Another adversely negative effect of ingesting oil is how it makes penguins unable to float in water, since they have large volumes of oil inside them, which weigh down on them. Such a happening causes many to die from drowning, as well as prevents them from hunting for fish, resulting in death from starvation.
A further way penguins are harmed by oil spills is if the fish they hunt for and eat are contaminated with oil. With time, and depending upon the closeness and extent of the oil spill, large populations of penguins can die, especially if help does not reach them in time.
The risk of becoming an endangered species
Oil spills can have adversely serious affects upon the population count of penguins. Quite a recent example of how an oil spills can affect the endangerment of penguins is in March, 2011 of this year when the M.S. Olivia ship leaked large amounts of crude oil as it landed on the South Atlantic location of Nightingale Island. The island happens to be home to thousands of penguins, including over half of the world’s already endangered northern rockhopper species.

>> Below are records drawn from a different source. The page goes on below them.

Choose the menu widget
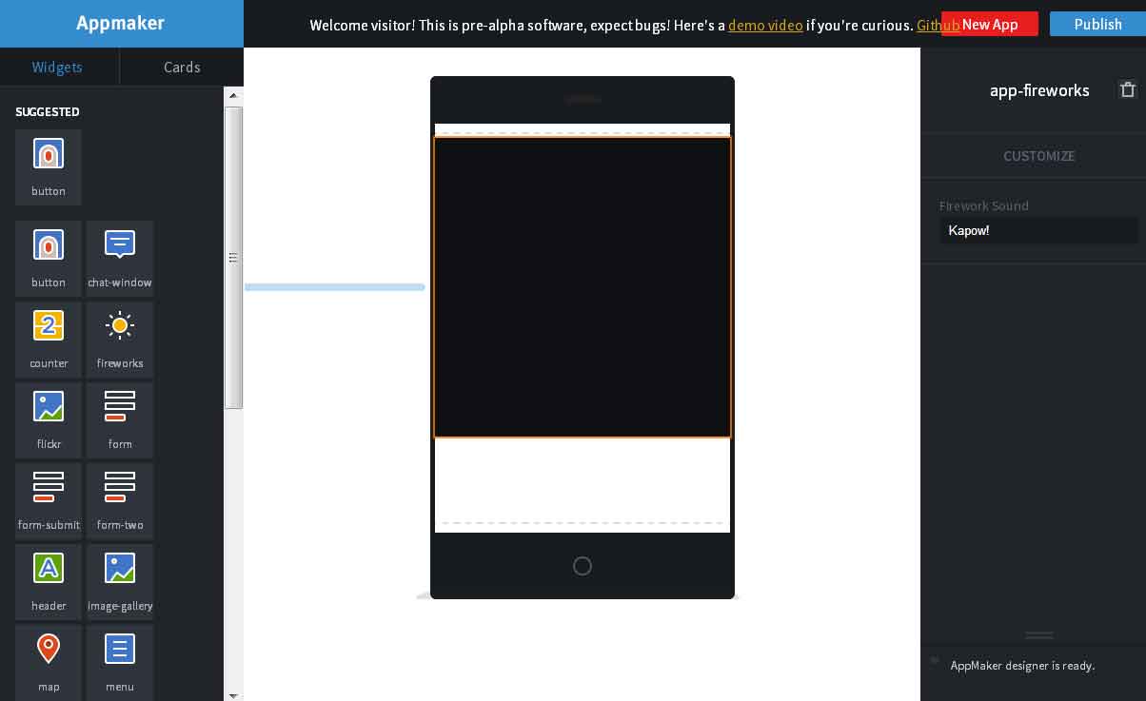The height and width of the screenshot is (701, 1146). (120, 662)
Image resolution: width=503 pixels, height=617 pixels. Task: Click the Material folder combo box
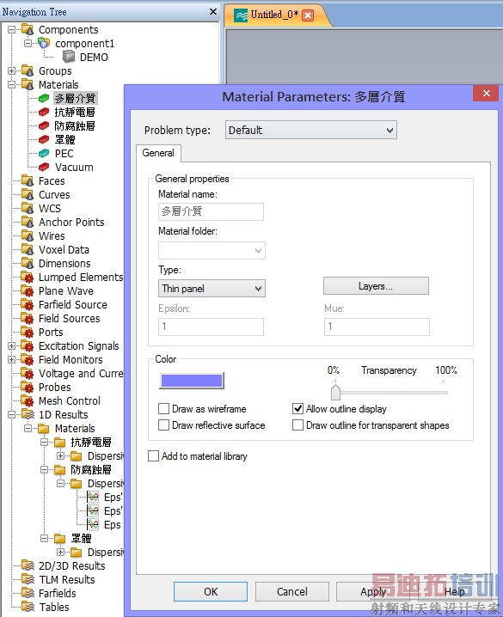[x=212, y=250]
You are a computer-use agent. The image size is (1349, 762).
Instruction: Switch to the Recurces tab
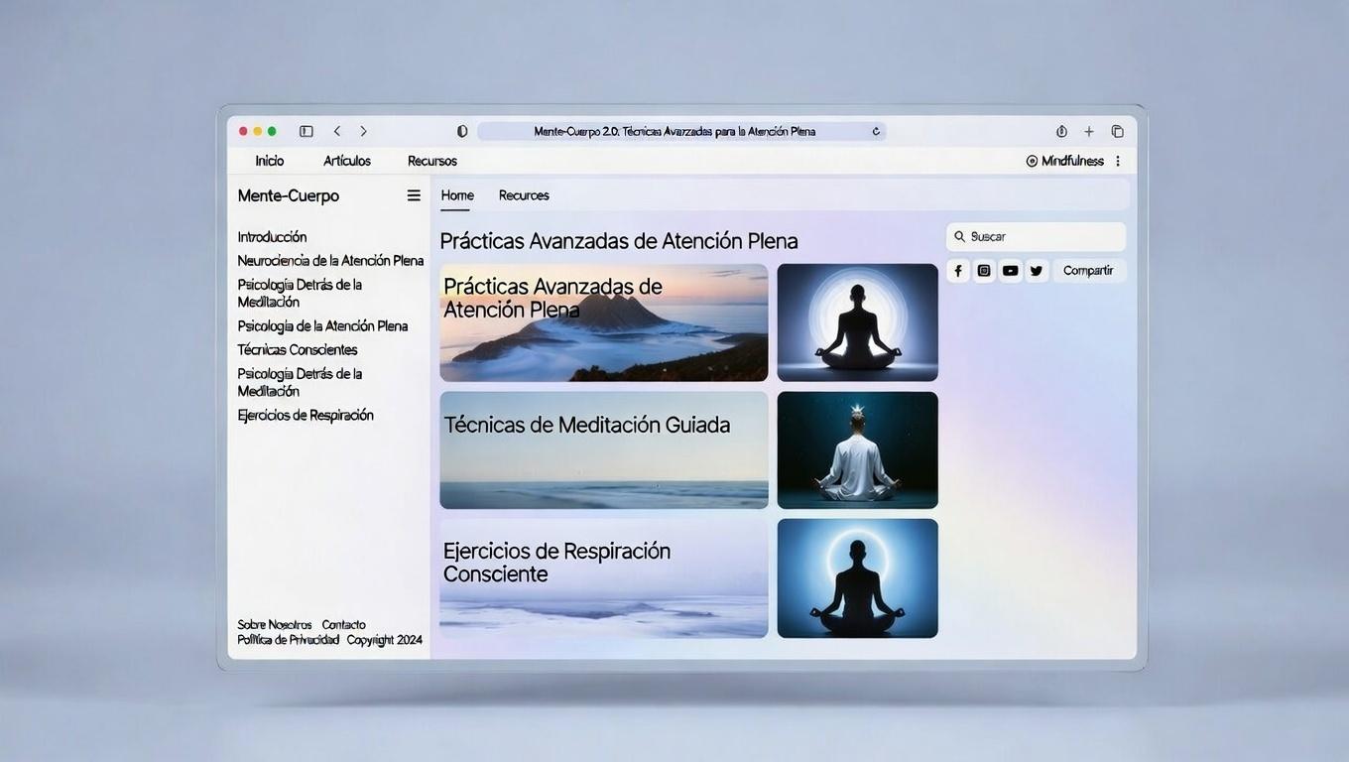tap(524, 195)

The director for the International Bird Rescue Research Center, Jay Holcomb, posted on the group’s website that around 20,000 rockhopper penguins were " confirmed oiled". The result of this spill has further endangered the penguin species. Such spills are a contributing factor for many species of penguins to be currently listed on the endangered species list. Penguin eggs can be damaged and die due to the toxic nature of the oil, especially if such a spill and aftereffects of it happen during the breeding season. Some of the other reproductive harms oil has on penguin-continuity are a decreased fertility of eggs and reduced reproduction ability, as well as eggs hatching deformed chicks.
Oil spills have devastatingly negative effects upon penguins, their health and continuity as a species. A loss of required insulation, the ingestion of oil and the threat of endangerment are some of the ways in which oil spills harm the penguin population.